Fördervereinsvorsitzender Michael Schülke hob hervor, dass das Projekt gesäumt
gewesen sei von "beleidigten Leberwürsten - in der Wirtschaft und in der
Politik". Peter Lenk sei kein Hofbildhauer, sondern ein Satiriker. Es habe
sich gezeigt, "wer unbedingt etwas Bestimmtes haben will, muss es Lenk nur
lauthals verbieten".
Mit
magischer Kraft hat die Säule die Schiffe der Vereinigten
Schifffahrtsunternehmen (SVU) zur Sternfahrt nach Meersburg angezogen. Kuno
Werner von der SVU sagte, das sei nicht nur ein Beitrag zum Event, sondern ein
besonderer Ehrenerweis für den Künstler Peter Lenk.
Flottensternfahrt: Zwischen
Wasser und Himmel
Die Flottensternfahrt wurde
am Samstag zu einem Fest für alle Sinne: Bei Traumwetter eilte die «Schaffhausen»

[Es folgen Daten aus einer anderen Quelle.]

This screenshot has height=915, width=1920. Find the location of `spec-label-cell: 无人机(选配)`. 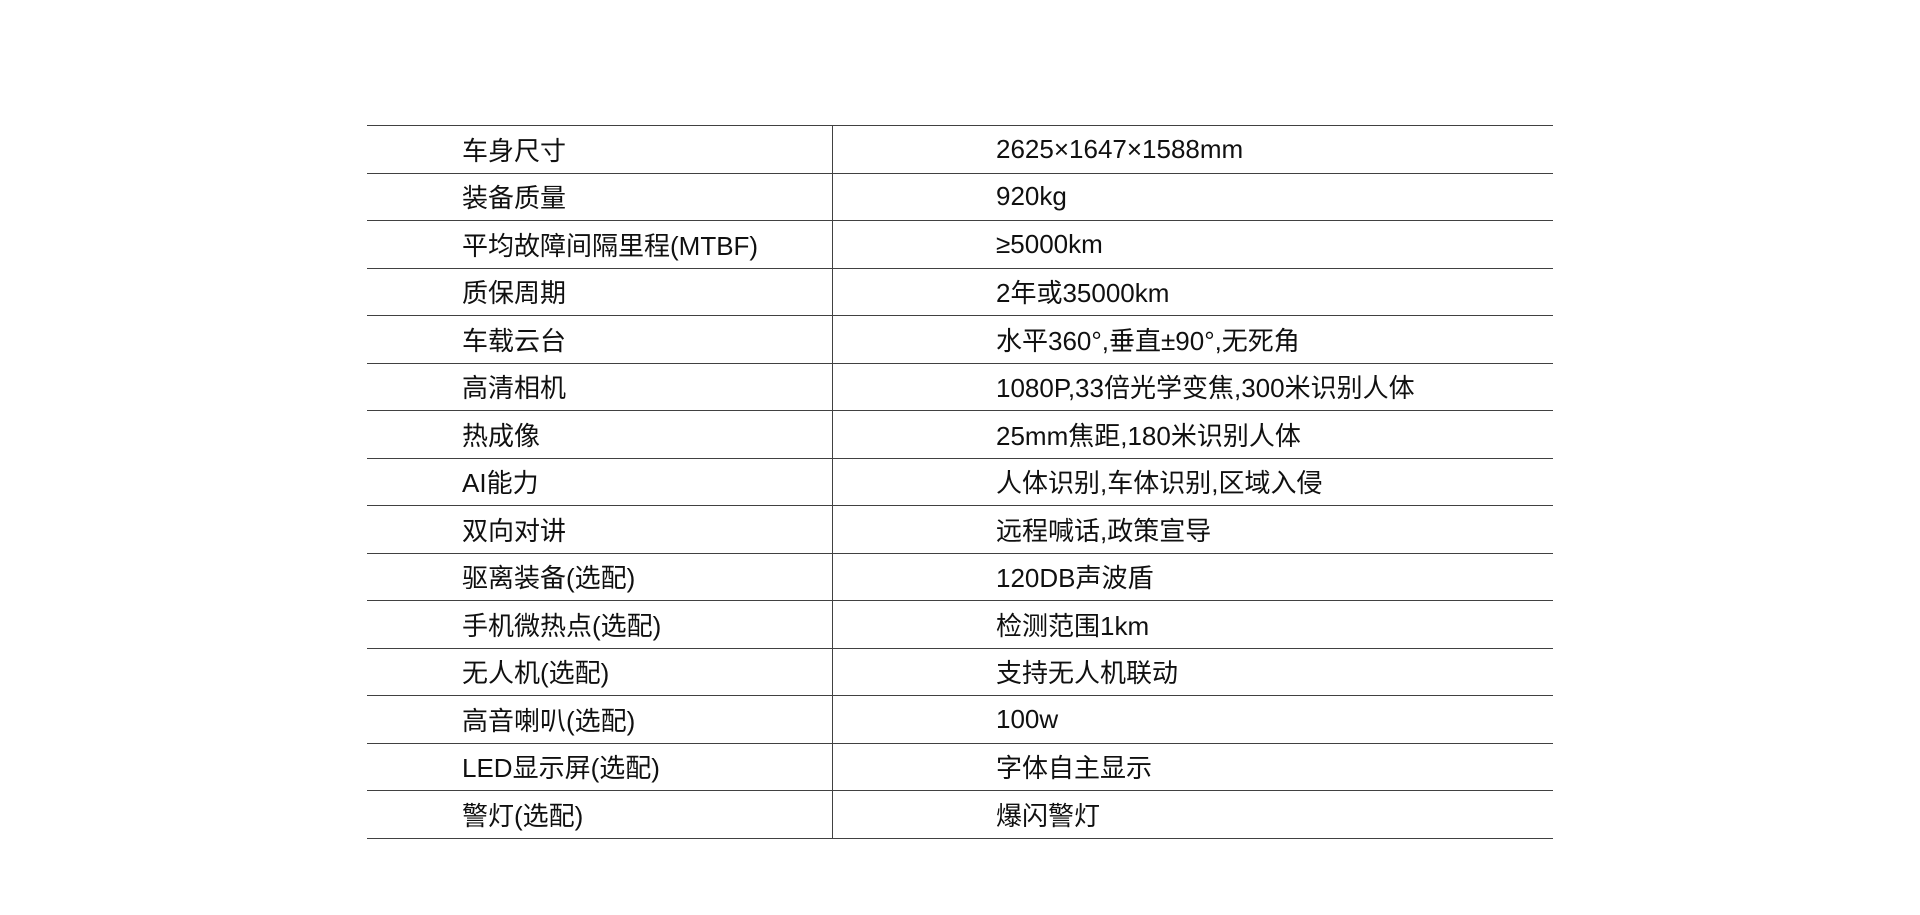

als Vertreterin der Schifffahrtsgesellschaft Untersee und Rhein (URh) von Stein
am Rhein nach Meersburg. Unterwegs genossen die 90 Passagiere ein exzellentes
Mittagessen, die Veteranenmusik würzte musikalisch, und die Sonne schmeichelte
der Haut mit dem kühlen Fahrtwind um die Wette. An Bord übrigens auch drei
URh-Direktoren-Generationen: Die ehemaligen Direktoren Bruno Meier und Konrad
Eberle sowie der amtierende Walter Herrmann. Nach der Bummelpause im
historischen Meersburg und vor der Heimfahrt formierten sich die sechs Schiffe «Vorarlberg»,
«Stuttgart», «Graf
Zeppelin», «Schwaben», «St.
Gallen» und «Schaffhausen»
Bug an Bug zum traditionellen Flottenstern.